EXERCISE INSTRUCTIONS >> Nothing may be added, dropped, or altered; restate the listing word for word.

DATA RECORDS >>
• • •
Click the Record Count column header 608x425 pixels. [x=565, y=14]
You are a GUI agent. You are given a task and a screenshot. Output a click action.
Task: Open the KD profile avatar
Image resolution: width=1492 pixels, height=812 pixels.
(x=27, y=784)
• • •
TASK RESULT >>
Click the Record Count column header 608x425 pixels. [x=565, y=14]
You are a GUI agent. You are given a task and a screenshot. Output a click action.
Task: Open the KD profile avatar
Image resolution: width=1492 pixels, height=812 pixels.
(x=27, y=784)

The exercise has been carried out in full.